Page 119. The Three Graves.

The Champion, May 13 and 14, 1820.  Signed Dante.  Reprinted in The Poetical Recreations of “The Champion," 1822, signed Dante and R. et R. Reprinted in the London Magazine, May, 1825, unsigned, with the names in the last line printed only with initials and dashes, and the sub-title, “Written during the time, now happily almost forgotten, of the spy system.”

Lamb probably found a certain mischievous pleasure in giving these lines the title of one of Coleridge’s early poems.

The spy system was a protective movement undertaken by Lord Sidmouth (1757-1844) as Home Secretary in 1817—­after the Luddite riots, the general disaffection in the country, Thistlewood’s Spa Fields uprising and the break-down of the prosecution.  Curious reading on the subject is to be found in the memoirs of Richmond the Spy, and Peter Mackenzie’s remarks on that book and its author, in Tait’s Magazine.  The spy system culminated with the failure of the Cato Street Conspiracy in 1820, which cost Thistlewood his life.  That plot to murder ministers was revealed by George Edwards, one of the spies named by Lamb in the last line of this poem.  Castles and Oliver were other government spies mentioned by Richmond.
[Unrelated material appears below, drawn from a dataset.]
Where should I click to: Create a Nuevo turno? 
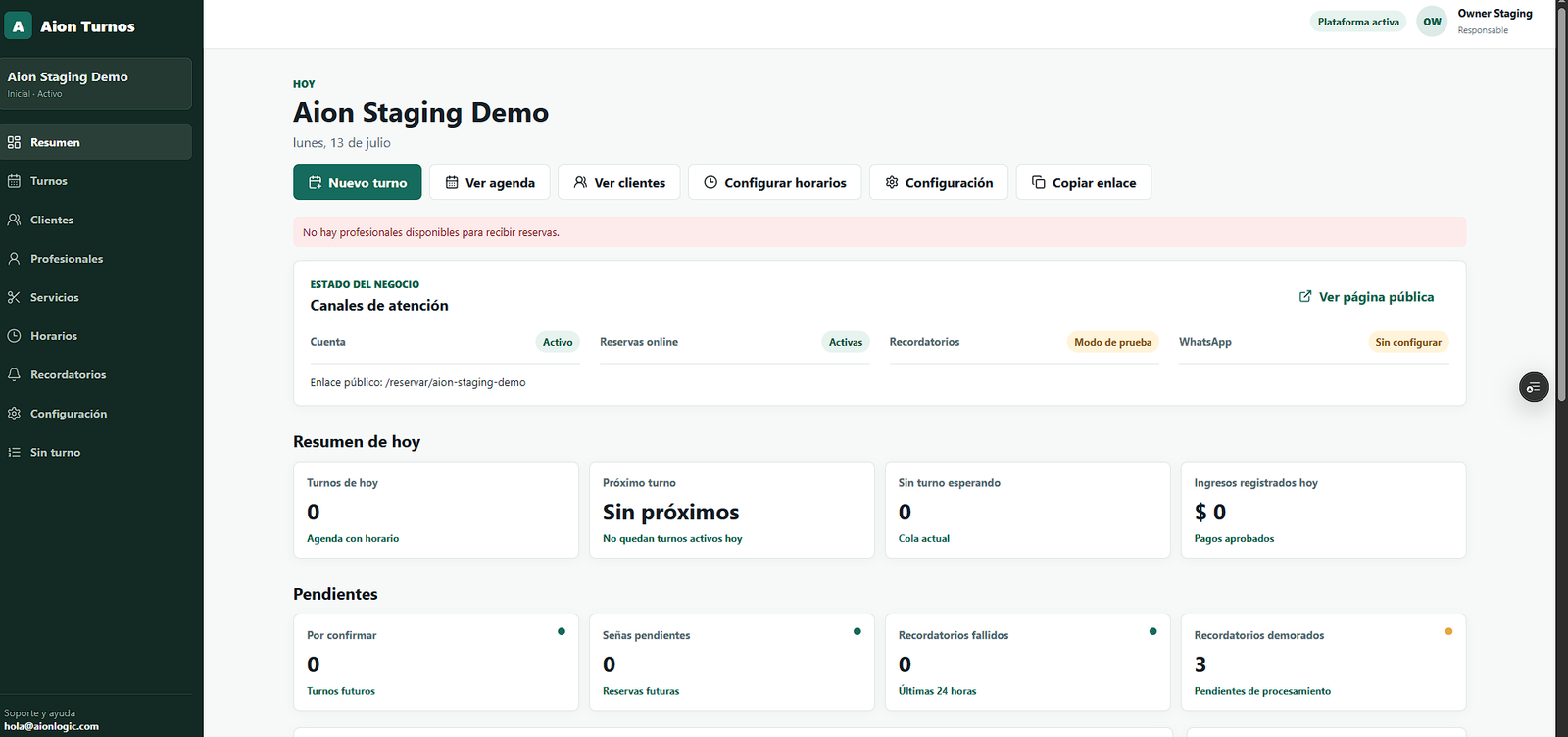click(358, 182)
Line 2. Bedloe, Oates ...  William Bedloe (1650-1680) and Titus Oates (1649-1705) were associated as lying informers of the proceedings of the imaginary Popish Plot against Charles II.

Page 119. Sonnet to Mathew Wood, Esq.

The Champion, May 13 and 14, 1820.  Reprinted in The Poetical Recreations of “The Champion," 1822.

Matthew Wood, afterwards Sir Matthew (1768-1843), was twice Lord Mayor of London, 1815-1817, and M.P. for the city.  He was one of the principal friends and advisers of Caroline of Brunswick, George IV.’s repudiated wife.  Hence his particular merit in Lamb’s eyes.  Later he administered the affairs of the Duke of Kent, whose trustee he was, and his baronetcy was the first bestowed by Queen Victoria.  The sonnet contains another of Lamb’s attacks on Canning.  This statesman’s mother, after the death of George Canning, her first husband, in 1771, took to the stage, where she remained for thirty years.  Canning was at school at Eton.  The course on which Wood was adjured to hold was the defence of Queen Caroline; but Canning’s opposition to her cause was not so absolute as Lamb seemed to think.  The ministry, of which Canning was a member, had prepared a bill by which the queen was to receive L50,000 annually so long as she remained abroad.  The king insisted on divorce or nothing, and it was his own repugnance to this measure that caused Canning to tender his resignation.  The king refused it, and Canning went abroad and did not return until it was abandoned.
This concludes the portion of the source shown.